Passamos um dia misturados a eles para contar as histórias de gente que havia perdido suas terras para a barragem do Passo Real e pedia o direito de continuar plantando e criando porcos e galinhas.
A Folha da Manhã publicou uma página central com o nosso relato sobre a ocupação pela reforma agrária.
Se tivessem filmado nossa passagem por lá (não sei se não filmaram), correríamos o risco de sermos indiciados com alguns padres e agricultores. Eram grandes os riscos em 1977.
Penso no que fiz na Annoni e penso agora no caso do repórter Matheus Chaparini, do jornal Já, indiciado pela polícia por estar dentro da Secretaria da Fazenda quando da desocupação pela Brigada Militar, no dia 15 de junho.
Matheus incitou a ação dos estudantes que entraram no edifício para reclamar do descaso com a educação? Participou de depredações?

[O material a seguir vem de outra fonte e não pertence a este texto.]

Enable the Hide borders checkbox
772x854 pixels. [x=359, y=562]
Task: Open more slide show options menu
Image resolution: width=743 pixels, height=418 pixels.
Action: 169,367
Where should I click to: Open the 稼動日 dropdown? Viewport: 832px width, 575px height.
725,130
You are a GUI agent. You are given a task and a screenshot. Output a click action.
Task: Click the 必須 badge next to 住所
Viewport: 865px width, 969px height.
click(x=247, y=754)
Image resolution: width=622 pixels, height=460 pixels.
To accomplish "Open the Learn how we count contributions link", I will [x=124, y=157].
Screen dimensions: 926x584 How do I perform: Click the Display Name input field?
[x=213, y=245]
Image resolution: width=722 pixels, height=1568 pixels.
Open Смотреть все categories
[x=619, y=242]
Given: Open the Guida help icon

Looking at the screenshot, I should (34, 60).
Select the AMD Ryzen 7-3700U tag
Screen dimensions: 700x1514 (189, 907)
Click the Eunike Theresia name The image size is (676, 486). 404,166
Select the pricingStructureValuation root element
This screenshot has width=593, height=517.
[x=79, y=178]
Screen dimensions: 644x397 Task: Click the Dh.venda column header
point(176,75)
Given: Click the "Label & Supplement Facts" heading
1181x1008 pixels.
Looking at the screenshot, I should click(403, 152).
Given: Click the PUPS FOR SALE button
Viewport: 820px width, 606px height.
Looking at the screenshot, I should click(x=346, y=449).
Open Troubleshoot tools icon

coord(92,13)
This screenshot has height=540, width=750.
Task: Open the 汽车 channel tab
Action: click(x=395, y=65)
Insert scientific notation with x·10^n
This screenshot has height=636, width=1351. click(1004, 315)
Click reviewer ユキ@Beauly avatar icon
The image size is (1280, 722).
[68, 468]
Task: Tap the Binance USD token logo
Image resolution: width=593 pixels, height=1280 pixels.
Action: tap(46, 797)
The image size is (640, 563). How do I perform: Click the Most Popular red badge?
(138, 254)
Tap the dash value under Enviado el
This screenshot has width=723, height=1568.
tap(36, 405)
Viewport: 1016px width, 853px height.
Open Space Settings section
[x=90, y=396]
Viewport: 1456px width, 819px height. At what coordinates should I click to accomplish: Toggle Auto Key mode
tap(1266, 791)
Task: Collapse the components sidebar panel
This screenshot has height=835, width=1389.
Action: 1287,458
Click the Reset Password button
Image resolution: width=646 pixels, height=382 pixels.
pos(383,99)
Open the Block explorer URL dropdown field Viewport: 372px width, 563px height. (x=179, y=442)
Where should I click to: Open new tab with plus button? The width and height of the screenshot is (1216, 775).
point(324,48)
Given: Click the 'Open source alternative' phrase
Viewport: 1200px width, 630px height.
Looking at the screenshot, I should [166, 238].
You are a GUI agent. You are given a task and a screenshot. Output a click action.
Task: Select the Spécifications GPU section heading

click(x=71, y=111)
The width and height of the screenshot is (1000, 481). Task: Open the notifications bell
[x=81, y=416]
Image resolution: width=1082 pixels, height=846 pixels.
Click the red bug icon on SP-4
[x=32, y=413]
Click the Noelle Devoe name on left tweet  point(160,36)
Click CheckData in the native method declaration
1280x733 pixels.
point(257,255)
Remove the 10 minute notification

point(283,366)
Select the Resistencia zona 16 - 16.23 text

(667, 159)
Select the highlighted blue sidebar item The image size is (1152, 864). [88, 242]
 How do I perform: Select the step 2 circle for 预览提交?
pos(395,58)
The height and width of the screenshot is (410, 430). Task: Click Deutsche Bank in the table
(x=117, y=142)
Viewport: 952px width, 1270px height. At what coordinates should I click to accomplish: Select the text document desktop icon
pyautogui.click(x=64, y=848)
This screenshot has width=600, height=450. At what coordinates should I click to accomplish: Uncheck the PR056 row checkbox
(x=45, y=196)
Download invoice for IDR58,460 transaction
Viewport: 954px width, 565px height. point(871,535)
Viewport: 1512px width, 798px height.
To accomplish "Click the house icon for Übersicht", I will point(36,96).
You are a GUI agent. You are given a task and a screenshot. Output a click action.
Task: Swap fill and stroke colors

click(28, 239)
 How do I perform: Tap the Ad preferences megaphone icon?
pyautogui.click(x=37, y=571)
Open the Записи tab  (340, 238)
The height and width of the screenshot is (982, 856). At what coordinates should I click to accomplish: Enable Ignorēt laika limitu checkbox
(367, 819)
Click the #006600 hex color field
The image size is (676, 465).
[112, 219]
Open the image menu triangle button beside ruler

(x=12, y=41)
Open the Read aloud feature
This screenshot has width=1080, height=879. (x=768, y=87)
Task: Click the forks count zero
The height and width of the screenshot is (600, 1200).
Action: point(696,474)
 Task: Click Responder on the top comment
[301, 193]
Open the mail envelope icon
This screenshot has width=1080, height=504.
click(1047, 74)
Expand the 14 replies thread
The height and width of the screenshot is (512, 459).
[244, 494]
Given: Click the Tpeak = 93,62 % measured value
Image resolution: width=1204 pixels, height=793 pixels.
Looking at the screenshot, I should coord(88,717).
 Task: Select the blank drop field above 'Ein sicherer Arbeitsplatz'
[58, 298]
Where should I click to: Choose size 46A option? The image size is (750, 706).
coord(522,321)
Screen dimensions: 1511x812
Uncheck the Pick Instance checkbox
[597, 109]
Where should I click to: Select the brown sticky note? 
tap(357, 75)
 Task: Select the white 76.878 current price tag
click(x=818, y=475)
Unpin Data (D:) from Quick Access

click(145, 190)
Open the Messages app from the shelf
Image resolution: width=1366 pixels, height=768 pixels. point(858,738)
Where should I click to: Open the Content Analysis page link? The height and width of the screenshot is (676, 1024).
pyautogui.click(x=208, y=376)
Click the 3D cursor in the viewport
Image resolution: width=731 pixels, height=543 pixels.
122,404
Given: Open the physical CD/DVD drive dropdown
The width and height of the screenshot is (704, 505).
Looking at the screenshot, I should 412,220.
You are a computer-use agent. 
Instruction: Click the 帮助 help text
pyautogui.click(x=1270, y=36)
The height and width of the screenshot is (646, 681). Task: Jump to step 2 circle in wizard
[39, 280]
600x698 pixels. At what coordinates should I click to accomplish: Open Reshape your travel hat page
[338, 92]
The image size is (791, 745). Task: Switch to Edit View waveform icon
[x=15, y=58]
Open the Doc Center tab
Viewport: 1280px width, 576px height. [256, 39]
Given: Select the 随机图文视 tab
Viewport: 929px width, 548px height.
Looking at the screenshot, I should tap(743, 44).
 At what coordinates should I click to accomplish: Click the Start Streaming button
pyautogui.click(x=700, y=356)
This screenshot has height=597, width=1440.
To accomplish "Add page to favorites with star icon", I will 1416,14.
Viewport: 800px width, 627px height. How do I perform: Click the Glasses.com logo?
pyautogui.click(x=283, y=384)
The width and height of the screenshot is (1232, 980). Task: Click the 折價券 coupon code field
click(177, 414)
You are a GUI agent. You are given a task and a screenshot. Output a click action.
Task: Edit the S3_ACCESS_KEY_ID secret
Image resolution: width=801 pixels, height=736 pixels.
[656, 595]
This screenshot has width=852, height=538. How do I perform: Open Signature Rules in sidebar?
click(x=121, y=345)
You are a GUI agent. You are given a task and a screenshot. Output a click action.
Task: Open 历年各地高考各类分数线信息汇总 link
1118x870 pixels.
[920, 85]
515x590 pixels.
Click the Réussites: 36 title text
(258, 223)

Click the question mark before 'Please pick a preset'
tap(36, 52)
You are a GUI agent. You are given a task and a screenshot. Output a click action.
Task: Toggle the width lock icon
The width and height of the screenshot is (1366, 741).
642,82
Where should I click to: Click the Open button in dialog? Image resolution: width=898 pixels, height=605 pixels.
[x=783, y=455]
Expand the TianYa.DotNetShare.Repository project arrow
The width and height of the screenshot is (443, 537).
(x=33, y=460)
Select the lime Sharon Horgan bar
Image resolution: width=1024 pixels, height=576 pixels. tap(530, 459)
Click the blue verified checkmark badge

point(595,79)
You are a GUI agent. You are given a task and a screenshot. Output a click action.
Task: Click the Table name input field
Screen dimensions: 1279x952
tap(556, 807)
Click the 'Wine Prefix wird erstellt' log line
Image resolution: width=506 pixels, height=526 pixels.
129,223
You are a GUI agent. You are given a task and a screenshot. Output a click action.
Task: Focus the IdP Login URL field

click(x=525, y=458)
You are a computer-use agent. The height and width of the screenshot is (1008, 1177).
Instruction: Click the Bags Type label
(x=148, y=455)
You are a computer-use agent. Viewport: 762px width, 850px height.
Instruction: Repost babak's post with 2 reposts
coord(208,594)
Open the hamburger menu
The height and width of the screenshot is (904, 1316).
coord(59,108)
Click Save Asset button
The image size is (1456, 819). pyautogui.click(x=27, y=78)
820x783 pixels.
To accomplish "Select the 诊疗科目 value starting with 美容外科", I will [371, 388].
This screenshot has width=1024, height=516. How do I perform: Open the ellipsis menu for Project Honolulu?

O que ele fez ou disse que possa comprometê-lo? O inquérito levou um mês para ficar pronto, deve estar bem amarrado. Dizem que há um vídeo que compromete o jornalista.
O que se sabe até agora é que outro vídeo mostra, em pelo menos dois momentos, que Matheus se identifica como repórter.
Relembro a primeira ocupação da Annoni (tantas vezes ocupada) e me imagino fazendo o que Matheus fez agora, cobrindo um fato o mais próximo possível dos seus protagonistas, e não da janelinha de uma unidade móvel.
Mas não consigo me imaginar. São tempos distintos demais. Em 1977, vivíamos ainda sob ditadura. Hoje, vivemos sob uma democracia de muitas faces.
Os jornalistas sabiam muito bem com quem estavam lidando em 1977.